Adams, emboldened by her work organizing on a local level, became a vice president of the organization in 1875. In the following years, she became an active participant in the organization contributing papers to congresses and communicating with other local clubs that were being established.

=== Public speaking ===
Adams began taking public speaking engagements in 1867. The subject of her talks centered around the contributions and strength of women. She believed that in order for women to feel empowered they need to know the history of the contribution of women before them. In 1868 she delivered the commencement address at Lombard College, which may have been the first time a woman was invited to speak at any college commencement.
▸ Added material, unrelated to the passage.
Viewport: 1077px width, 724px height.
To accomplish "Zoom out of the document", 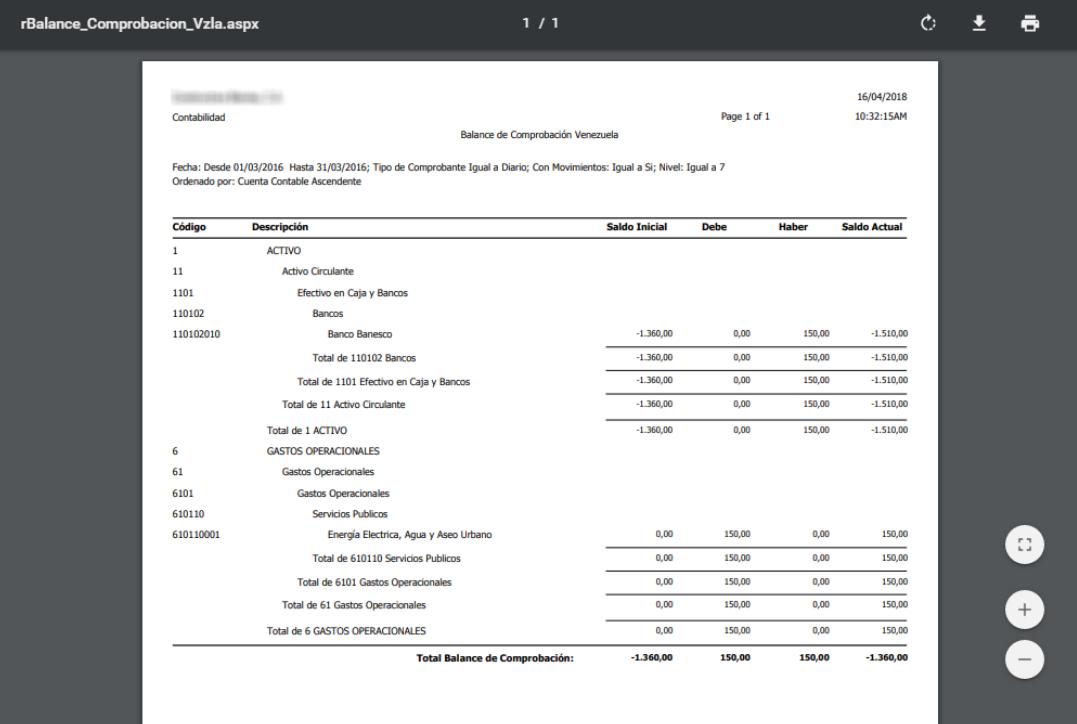I will coord(1024,659).
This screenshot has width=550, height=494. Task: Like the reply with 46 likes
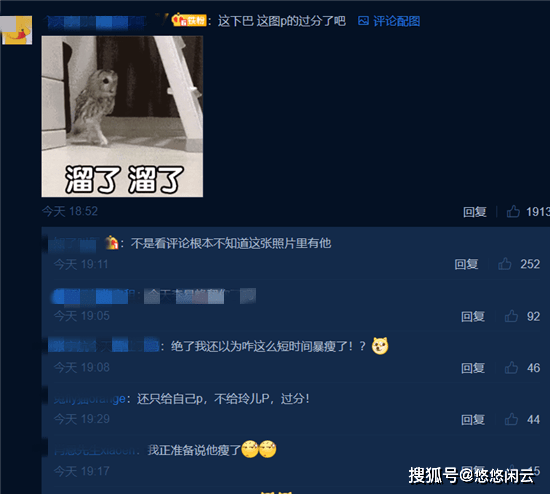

== Women's Rights Movement ==
In 1869, the Dubuque Times hired Adams to cover a women's suffrage meeting in Galena, Illinois run by Elizabeth Cady Stanton and Susan B. Anthony. She was impressed by the message and subsequently helped found the Northern Iowa Suffrage Association. Through the organization, Adams corresponded with other women in the state who were interested in suffrage. She also connected with the national movement, and became a council cabinet member of the National Council of Women. She continued to give public addresses and traveled extensively in the last years of her life, including at Stanton's 80th birthday celebration in New York City in 1895, the 1893 Columbian Exposition in Chicago, and at a meeting of the National American Women's Suffrage Association.

Adams, along with other women of the suffrage movement, laid the foundation from which sprouted a new generation of women who believed and fought for gender equality and the right to vote. Adams, during her earlier years in the movement was of the views that educating women was more important than giving them the right to vote as without education they will just be puppets in the hands of clergy, but her association with others of the suffrage movement, changed her views on the importance of right to vote and she began to believe that the right to vote was one's fundamental right. During her later years, she traveled extensively, spoke at meetings, and wrote greatly on equality.

==Personal life==
Adams met Austin Adams, a lawyer and teacher, in 1853 in Dubuque, and the two agreed to be married after she finished her education at Troy Female Seminary. Austin Adams became a judge and eventually a chief justice of the Iowa Supreme Court. Together they had five children, four who survived: Annabel (b. 1858), Eugene (b. 1861), Herbart (b. 1863), and Cecilia (b. 1865).

==Death==
Adams died of cancer in 1901 in Dubuque, Iowa. At her funeral, the minister took special notice of the Bible that was given to Adams by her father, and on the inside cover Adams had acknowledged the names of all the important women in both the Testaments.